Selection:
┌────────

#12258 closed bug (fixed)
[launch_daemon] increased boot time
Reported by: | diver | Owned by: | axeld |
---|---|---|---|
Priority: | normal | Milestone: | Unscheduled |
Component: | Servers/launch_daemon | Version: | R1/Development |
Keywords: | Cc: | ||
Blocked By: | Blocking: | ||
Platform: | All |
Description
It looks like boot time has increased after switching to launch_daemon. I can't tell for sure but it seems to spend several seconds at the rocket icon. I have a feeling app_server now starts longer.
Attachments (7)
Change History (53)
comment:1 by , 9 years ago
comment:2 by , 9 years ago
I'm not sure, we stay longer on the boot screen but after that we get immediately to the desktop with Tracker and Deskbar running already here. Before, the app_server would start earlier but then there would be just the empty desktop and mouse cursor for some time.
comment:3 by , 9 years ago
In VBox it spends about 9 seconds at the rocket icon whereas it took BeOS only 6 seconds to fully boot from bootman :P So I think it's just too much. Do we have a boot profiler somewhere?

└────────

Recorded data:

┌────────

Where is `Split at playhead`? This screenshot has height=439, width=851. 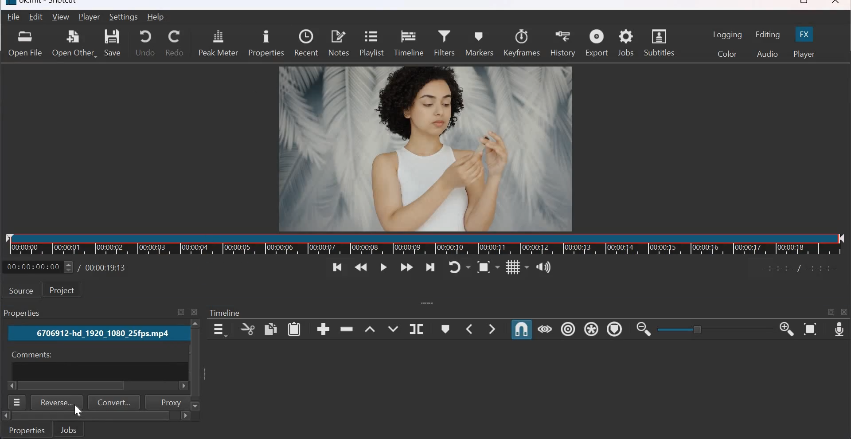 Split at playhead is located at coordinates (416, 328).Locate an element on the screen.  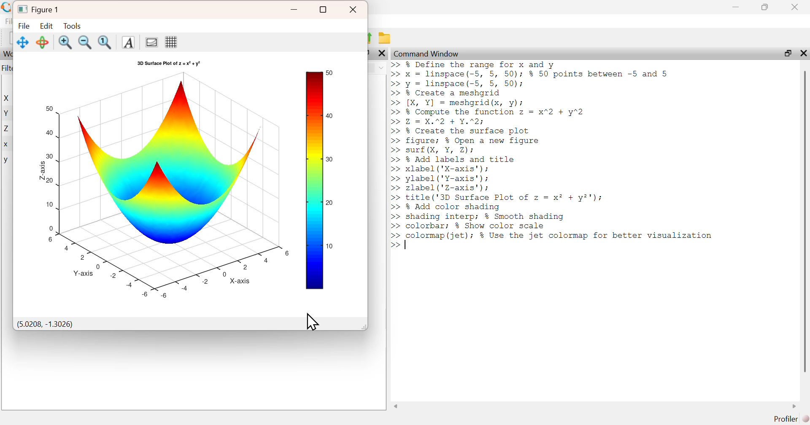
Y is located at coordinates (7, 113).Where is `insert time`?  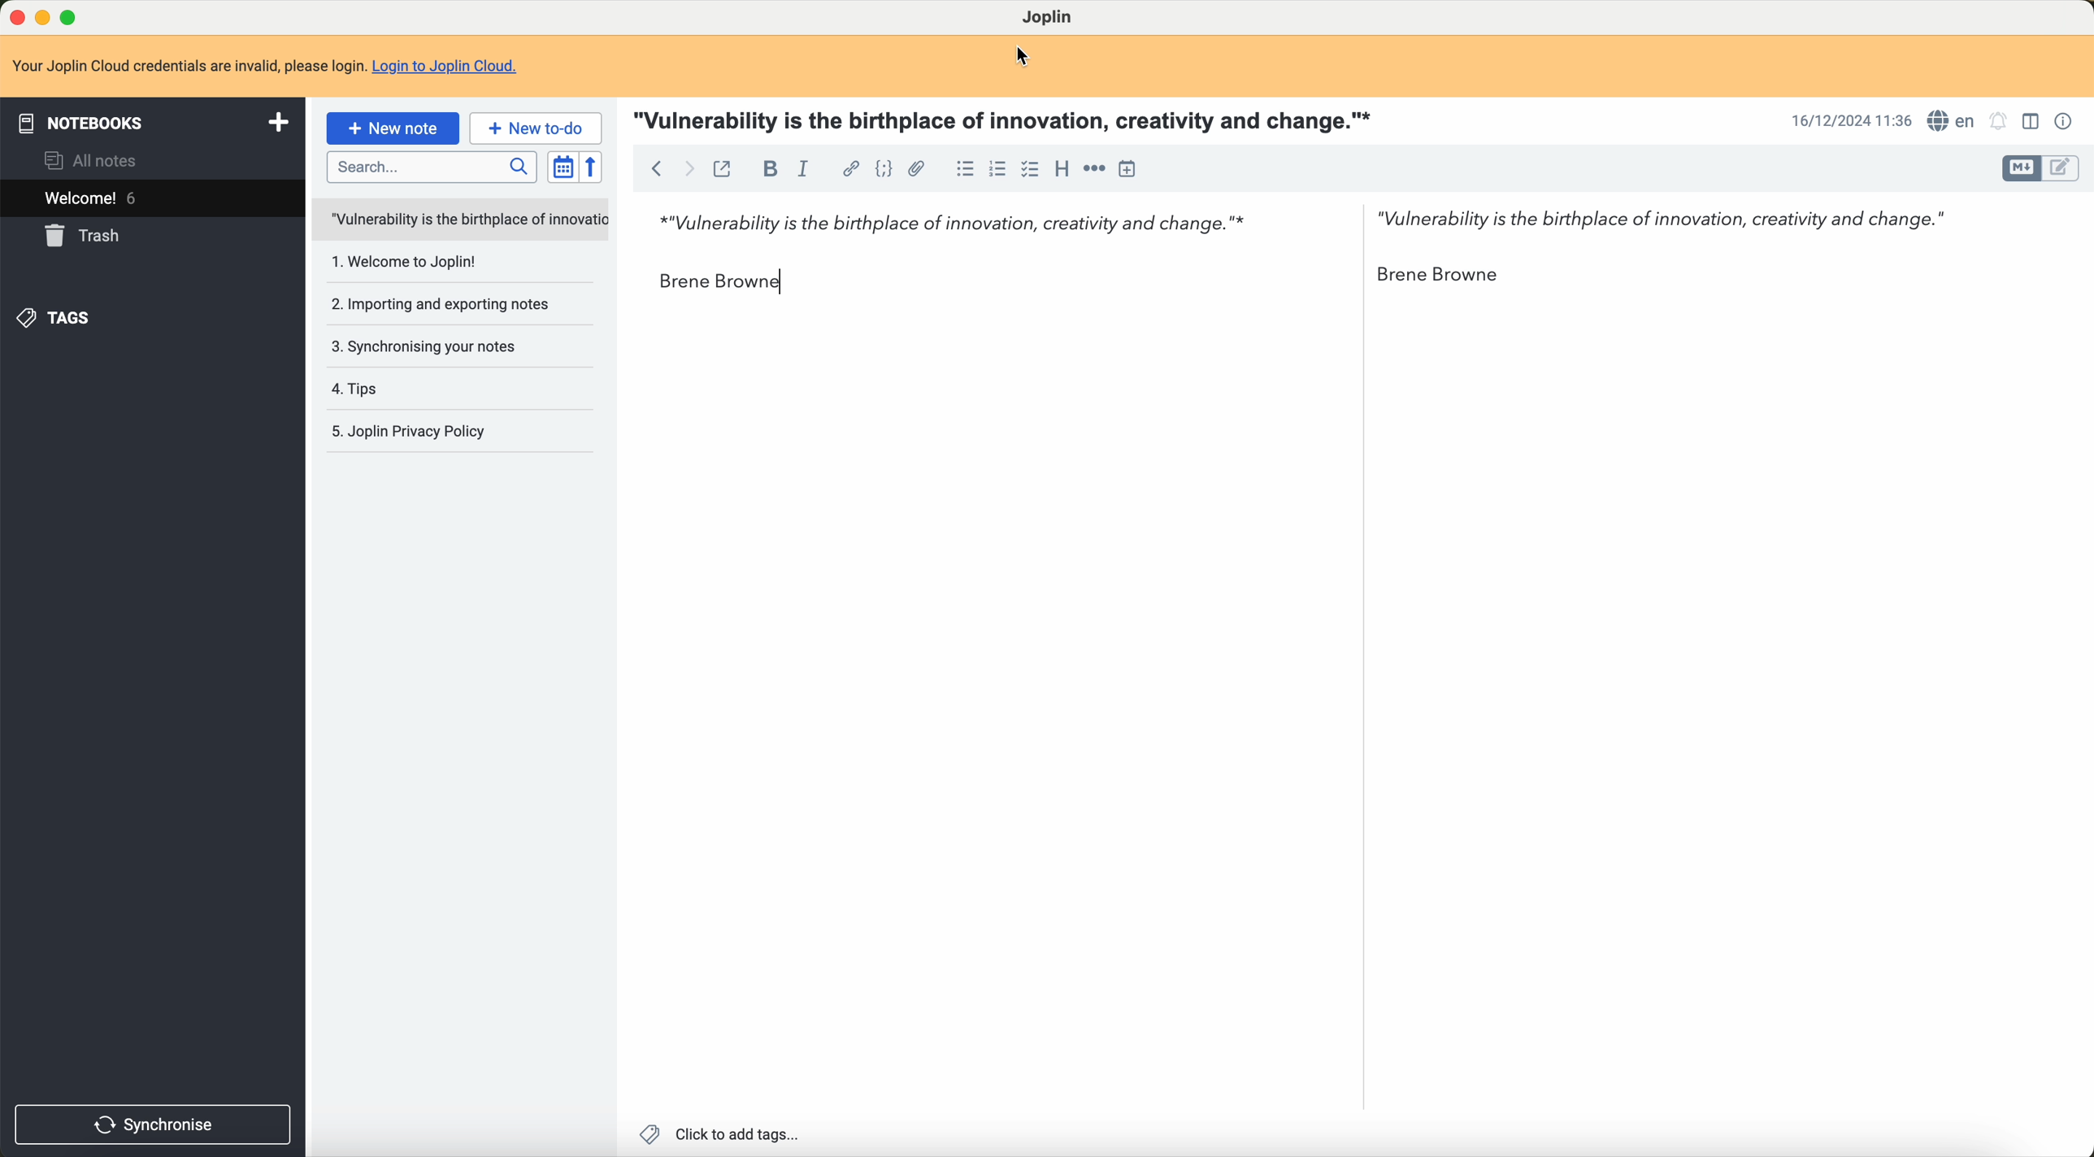 insert time is located at coordinates (1135, 168).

└────────

Requirements:
1. In the ticket, how long does VBox spend at the rocket icon?
2. Rename "boot screen" to "splash screen" in the ticket's passage starting at "Change History (53)" and ending at "for some time.".
The material comes from a separate source, not from the ticket.

Exercise answers:
1. About 9 seconds.

2.
Change History (53)
comment:1 by , 9 years ago
comment:2 by , 9 years ago
I'm not sure, we stay longer on the splash screen but after that we get immediately to the desktop with Tracker and Deskbar running already here. Before, the app_server would start earlier but then there would be just the empty desktop and mouse cursor for some time.